Some people just like to drive.
Granted. I count myself among that some, but I also wouldn't mind a car that can drive itself when I don't want to (e.g. congested urban areas, long distance travel).
Some people don't trust the automation so they're going to want to drive.
And some people still don't trust airliners despite a proven safety record. This will be a generational change.
There’s no software designer in the world that's ever going to be smart enough to anticipate all the potential circumstances this software is going to encounter.
That's what testing is for. Is an Apollo Program analogy too much of a cliché here?
I can give you an example I've seen mentioned in several places. My automated car is confronted by an 80,000 pound truck in my lane. Now the car has to decide whether to run into this truck and kill me, the driver, or to go up on the sidewalk and kill 15 pedestrians.

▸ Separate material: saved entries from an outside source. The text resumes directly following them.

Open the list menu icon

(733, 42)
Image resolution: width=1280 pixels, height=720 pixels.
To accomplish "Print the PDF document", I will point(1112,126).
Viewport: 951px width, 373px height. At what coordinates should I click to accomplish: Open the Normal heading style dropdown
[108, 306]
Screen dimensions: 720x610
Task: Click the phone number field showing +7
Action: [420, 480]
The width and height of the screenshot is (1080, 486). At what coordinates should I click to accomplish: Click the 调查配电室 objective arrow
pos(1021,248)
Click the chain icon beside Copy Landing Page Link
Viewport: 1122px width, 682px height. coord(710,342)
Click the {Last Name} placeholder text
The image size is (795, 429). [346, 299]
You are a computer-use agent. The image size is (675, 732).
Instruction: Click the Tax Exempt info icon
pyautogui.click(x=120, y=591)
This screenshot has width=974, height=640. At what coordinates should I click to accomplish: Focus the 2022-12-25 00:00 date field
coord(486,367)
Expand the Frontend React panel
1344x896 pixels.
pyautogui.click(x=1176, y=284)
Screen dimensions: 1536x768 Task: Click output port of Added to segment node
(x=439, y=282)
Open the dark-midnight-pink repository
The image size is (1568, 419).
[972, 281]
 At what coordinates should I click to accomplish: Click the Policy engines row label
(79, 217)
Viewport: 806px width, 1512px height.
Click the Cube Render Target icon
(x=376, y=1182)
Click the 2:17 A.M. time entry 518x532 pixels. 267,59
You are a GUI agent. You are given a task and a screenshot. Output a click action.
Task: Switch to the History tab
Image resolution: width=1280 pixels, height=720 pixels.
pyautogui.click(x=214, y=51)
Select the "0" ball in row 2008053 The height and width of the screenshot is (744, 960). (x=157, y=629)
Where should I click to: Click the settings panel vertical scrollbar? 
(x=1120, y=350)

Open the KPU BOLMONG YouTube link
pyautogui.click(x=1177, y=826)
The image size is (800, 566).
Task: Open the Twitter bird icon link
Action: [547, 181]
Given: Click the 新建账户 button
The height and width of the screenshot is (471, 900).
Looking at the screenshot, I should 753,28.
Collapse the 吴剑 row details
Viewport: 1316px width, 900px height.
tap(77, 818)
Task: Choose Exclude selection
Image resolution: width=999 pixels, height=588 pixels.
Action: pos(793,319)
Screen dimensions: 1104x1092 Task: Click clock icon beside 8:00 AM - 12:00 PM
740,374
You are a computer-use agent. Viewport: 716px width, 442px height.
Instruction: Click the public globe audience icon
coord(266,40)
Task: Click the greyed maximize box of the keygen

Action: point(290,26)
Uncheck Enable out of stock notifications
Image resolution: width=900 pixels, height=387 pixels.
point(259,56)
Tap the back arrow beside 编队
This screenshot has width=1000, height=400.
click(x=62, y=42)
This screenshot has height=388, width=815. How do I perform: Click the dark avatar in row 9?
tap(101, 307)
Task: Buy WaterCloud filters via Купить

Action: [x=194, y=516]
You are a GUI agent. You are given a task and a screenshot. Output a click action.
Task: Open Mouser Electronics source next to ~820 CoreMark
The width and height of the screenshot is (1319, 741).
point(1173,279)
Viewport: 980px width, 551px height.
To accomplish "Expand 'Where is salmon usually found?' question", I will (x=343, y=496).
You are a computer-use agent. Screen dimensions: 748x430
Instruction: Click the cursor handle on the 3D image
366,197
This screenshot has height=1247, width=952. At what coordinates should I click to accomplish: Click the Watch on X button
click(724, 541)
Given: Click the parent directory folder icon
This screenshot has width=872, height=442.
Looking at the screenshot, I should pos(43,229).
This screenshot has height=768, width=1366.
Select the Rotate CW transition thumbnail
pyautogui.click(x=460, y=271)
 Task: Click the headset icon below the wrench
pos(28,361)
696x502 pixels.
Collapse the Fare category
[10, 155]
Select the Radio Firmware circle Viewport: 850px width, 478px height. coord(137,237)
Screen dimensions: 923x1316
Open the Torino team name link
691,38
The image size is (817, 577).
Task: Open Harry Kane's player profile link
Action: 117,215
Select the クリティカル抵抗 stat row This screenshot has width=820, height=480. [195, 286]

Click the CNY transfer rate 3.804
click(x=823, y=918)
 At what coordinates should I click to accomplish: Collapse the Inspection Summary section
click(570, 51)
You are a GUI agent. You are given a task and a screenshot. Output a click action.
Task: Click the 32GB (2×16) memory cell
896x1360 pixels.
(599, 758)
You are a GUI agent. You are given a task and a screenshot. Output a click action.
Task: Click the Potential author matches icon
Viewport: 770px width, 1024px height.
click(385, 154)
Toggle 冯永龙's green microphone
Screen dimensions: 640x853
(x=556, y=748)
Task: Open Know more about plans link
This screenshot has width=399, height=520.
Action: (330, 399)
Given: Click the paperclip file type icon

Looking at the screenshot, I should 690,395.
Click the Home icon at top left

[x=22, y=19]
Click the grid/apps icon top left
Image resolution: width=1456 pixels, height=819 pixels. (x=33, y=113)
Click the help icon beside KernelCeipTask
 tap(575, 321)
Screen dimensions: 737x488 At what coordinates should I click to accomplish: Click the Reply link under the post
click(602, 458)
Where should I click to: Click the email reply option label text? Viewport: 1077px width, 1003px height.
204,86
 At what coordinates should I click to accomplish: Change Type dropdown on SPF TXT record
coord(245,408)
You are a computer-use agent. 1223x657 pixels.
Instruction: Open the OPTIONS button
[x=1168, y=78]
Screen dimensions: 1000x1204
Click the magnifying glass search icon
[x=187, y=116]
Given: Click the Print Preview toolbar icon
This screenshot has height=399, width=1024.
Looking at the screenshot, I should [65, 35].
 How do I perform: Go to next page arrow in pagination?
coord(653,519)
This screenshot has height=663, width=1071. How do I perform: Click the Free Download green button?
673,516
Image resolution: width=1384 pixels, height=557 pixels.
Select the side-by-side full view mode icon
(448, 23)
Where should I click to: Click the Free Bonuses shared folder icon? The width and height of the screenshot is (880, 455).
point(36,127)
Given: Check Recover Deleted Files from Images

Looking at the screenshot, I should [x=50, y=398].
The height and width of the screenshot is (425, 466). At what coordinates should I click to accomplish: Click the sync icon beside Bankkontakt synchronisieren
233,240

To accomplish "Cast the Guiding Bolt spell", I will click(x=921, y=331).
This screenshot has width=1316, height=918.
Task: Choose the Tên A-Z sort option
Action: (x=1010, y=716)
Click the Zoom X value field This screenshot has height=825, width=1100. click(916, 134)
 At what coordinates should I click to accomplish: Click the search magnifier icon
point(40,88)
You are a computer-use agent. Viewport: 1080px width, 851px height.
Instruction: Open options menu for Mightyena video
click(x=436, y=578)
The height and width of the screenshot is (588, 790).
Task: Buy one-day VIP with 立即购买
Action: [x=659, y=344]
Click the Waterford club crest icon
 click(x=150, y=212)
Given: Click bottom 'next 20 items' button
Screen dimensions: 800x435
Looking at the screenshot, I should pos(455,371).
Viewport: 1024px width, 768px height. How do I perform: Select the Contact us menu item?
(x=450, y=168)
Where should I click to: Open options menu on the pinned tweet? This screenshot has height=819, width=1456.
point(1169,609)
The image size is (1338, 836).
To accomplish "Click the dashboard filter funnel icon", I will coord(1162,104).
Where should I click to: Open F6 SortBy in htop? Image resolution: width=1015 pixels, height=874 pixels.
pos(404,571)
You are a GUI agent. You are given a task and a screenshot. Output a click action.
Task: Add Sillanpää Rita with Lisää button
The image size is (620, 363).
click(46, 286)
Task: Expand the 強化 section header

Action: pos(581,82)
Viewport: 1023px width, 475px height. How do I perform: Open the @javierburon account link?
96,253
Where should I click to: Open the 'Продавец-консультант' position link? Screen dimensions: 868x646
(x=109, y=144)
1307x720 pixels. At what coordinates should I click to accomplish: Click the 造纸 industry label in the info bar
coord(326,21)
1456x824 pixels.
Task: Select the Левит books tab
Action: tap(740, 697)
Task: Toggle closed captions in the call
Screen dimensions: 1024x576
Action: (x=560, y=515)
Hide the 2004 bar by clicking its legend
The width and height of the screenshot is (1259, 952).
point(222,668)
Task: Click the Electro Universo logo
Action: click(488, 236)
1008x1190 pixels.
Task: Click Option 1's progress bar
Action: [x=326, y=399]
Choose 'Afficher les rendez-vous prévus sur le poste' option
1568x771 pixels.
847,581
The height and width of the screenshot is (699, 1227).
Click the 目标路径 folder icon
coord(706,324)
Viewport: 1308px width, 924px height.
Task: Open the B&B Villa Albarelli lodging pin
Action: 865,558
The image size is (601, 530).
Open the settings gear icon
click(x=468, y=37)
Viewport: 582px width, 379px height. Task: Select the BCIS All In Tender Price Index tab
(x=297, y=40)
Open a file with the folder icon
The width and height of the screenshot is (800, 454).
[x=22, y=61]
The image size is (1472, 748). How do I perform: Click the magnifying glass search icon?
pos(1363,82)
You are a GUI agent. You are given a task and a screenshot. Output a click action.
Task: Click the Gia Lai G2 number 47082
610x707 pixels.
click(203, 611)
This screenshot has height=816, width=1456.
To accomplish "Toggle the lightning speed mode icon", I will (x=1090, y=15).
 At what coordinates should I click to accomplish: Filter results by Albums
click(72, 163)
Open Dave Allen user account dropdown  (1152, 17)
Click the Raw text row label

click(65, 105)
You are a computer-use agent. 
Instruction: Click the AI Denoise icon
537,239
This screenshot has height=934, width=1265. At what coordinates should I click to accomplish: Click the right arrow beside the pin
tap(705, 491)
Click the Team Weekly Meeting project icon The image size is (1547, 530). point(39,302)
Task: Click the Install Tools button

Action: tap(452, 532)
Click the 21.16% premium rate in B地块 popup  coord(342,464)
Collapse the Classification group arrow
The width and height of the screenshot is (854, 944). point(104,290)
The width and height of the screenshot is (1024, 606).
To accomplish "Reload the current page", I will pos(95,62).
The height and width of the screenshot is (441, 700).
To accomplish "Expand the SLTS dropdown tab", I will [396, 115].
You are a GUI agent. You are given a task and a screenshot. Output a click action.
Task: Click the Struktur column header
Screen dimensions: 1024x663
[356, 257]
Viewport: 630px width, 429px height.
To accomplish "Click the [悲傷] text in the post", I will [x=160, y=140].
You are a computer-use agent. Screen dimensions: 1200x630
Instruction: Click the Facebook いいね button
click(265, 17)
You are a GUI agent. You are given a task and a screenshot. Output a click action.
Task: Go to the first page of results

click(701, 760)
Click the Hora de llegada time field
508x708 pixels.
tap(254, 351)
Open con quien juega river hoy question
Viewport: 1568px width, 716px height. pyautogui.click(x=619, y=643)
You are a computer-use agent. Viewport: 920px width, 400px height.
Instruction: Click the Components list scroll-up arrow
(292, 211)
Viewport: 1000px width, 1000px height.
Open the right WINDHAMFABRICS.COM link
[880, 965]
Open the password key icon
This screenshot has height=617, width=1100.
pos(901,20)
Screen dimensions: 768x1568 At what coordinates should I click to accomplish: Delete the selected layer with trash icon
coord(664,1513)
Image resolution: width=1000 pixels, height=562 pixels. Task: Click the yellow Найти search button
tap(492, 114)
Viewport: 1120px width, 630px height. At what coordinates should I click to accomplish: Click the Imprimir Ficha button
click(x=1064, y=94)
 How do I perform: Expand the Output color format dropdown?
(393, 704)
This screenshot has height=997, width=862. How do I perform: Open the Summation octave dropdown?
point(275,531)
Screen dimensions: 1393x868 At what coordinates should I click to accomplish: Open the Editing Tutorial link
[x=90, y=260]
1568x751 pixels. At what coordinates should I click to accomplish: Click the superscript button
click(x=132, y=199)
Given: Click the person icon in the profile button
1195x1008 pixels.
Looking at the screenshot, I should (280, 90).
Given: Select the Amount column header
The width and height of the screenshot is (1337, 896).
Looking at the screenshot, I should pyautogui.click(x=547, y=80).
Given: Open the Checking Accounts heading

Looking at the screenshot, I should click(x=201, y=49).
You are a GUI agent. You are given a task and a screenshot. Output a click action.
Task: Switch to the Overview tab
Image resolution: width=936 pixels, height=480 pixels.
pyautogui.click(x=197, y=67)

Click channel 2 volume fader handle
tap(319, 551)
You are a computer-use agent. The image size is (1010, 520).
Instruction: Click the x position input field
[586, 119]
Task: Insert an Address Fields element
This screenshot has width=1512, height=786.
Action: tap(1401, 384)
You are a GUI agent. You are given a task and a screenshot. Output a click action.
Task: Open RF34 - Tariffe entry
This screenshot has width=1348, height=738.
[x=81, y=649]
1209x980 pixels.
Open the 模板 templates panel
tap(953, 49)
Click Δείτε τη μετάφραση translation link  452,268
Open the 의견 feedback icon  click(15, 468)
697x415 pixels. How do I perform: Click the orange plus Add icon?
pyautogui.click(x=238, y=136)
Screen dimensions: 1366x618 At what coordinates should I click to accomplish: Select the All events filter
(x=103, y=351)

Presumably not a self-driving truck. This is a bit of a furphy IMNSHO, but why has this old railcar thought experiment lately increased from 5 to 10 to 15 pedestrians? Why not go for 50 or 100?
A self-driving vehicle is not a philosopher. All it has to do is lessen the severity of a collision, no matter how contrived the circumstance, and it's proven its value. If it can avoid the collision entirely, perhaps only by seeing the errant 80,000 pound truck well before a human would have, so much the better.